When doing fartleks -- a training tool developed in the 1930s that comes from the Swedish word for "speed play" -- "alternate between running considerably faster than your race pace and running at a base pace -- which is usually at or slightly slower than your projected marathon pace -- basically continuous running with significant 'pick-ups' throughout the run," Gough said.
"The distinction between fartlek training and interval training is that fartlek training is continuous running, whereas interval training has designed recovery breaks between each interval," he added. " Fartlek training is a popular training technique for long distance runners because it simulates putting you in the same fatigued, oxygen distressed state you will be in at the latter stages of a marathon without having to run 20 miles first to get to that state."
Gough suggests trying one of his favorite fartlek workouts -- what he calls the "3-2-1 workout" -- in which he does "pick-ups for 3 minutes, 2 minutes and 1 minute" making sure that "the continuous recovery running between each fartlek is half the time of the preceding pick-up."
Varying where you run, finding softer surfaces and even doing some of your training on a treadmill, at this point in the training program can help bring back the bounce in your step, Gough said.

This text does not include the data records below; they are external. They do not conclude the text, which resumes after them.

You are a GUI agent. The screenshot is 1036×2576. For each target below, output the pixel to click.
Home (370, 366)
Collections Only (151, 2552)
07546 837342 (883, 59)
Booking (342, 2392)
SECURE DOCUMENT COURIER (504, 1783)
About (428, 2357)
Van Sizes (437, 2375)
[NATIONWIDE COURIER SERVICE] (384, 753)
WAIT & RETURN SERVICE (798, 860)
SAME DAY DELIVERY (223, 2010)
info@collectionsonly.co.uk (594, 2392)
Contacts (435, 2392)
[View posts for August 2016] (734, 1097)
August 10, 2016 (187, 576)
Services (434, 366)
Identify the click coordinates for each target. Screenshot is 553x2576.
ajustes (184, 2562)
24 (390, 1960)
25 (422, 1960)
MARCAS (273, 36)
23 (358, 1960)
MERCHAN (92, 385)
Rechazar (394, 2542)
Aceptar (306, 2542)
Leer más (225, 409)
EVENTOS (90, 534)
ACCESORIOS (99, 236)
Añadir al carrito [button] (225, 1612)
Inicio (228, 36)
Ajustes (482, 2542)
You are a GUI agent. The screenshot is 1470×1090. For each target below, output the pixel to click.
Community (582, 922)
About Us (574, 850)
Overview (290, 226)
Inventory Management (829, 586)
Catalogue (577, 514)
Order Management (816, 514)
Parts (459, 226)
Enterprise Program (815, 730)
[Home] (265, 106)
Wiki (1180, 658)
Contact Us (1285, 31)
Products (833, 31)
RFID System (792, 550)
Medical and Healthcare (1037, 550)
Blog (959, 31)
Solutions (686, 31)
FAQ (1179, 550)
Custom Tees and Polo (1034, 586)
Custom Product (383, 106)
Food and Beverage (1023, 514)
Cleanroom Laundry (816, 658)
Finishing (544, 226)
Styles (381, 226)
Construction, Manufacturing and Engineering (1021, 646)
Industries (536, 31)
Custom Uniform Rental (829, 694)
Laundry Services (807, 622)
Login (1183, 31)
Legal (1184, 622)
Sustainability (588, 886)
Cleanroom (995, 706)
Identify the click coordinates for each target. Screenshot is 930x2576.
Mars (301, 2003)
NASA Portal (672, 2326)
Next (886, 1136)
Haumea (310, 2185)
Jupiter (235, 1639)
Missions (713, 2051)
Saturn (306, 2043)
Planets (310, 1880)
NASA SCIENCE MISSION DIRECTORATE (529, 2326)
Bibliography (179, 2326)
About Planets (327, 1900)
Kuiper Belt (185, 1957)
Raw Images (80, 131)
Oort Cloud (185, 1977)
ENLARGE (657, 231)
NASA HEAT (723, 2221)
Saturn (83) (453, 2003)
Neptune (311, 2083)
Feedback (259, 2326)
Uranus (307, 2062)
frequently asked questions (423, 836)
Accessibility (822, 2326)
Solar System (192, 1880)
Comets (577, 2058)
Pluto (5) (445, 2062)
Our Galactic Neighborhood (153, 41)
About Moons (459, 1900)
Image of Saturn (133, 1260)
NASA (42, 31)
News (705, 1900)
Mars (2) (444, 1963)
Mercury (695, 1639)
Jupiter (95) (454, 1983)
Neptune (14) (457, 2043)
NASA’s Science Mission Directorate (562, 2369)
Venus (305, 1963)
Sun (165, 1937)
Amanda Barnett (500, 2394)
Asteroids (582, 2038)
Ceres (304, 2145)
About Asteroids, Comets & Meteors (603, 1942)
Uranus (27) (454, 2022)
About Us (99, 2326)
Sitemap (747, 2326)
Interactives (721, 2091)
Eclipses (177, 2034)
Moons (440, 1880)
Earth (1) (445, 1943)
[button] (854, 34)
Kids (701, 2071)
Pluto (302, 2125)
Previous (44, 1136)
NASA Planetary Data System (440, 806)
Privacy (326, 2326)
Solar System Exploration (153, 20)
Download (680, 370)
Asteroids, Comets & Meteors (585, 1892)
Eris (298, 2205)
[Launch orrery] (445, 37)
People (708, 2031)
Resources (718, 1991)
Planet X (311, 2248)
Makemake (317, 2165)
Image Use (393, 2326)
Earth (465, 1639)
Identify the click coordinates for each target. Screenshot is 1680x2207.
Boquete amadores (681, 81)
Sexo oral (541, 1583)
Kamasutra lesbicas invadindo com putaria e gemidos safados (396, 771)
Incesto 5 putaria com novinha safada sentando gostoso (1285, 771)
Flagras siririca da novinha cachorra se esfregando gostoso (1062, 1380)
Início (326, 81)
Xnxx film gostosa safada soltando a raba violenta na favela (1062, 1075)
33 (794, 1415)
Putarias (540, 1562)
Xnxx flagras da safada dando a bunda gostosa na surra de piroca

"Soft surface runs on grass, trails or a track can absorb some of the constant pounding that harder surfaces, such as concrete roads and sidewalks, don't provide relief from," he said. "Similarly, the deck on a treadmill is designed to provide shock absorption and has 'give', which can be a great way to bring some life back into mileage weary legs."
More information about the third annual Breakers Marathon and Nifty Fifty Ultra Race Weekend can be found at http://www.breakersmarathon.org.
FIRST-TIME MARATHONER
WEEK 7 (24 miles): Monday -- off; Tuesday -- 4 miles; Wednesday -- 4; Thursday -- 4; Friday -- off; Saturday -- 8; Sunday -- 4.
WEEK 8 (25 miles): Monday -- off; Tuesday -- 4 miles; Wednesday -- off; Thursday -- 4; Friday -- off; Saturday -- 14; Sunday -- 3.
FIRST-TIME AND INTERMEDIATE-LEVEL MARATHONER
WEEK 7 (27 miles): Monday -- off; Tuesday -- 4 miles; Wednesday -- 5; Thursday -- 4; Friday -- off; Saturday -- 10; Sunday -- 4.
WEEK 8 (31 miles): Monday -- off; Tuesday -- 4 miles; Wednesday -- 5; Thursday -- 4; Friday -- off; Saturday -- 15; Sunday -- 3.
VETERAN TO COMPETITIVE MARATHONER
WEEK 7 (37 miles): Monday -- off; Tuesday -- 5 miles; Wednesday -- 6; Thursday -- 5; Friday -- 4; Saturday -- 13; Sunday -- 4.
WEEK 8 (39 miles): Monday -- off; Tuesday 6; Wednesday -- 5; Thursday -- 5; Friday -- 3; Saturday -- 17; Sunday -- 3.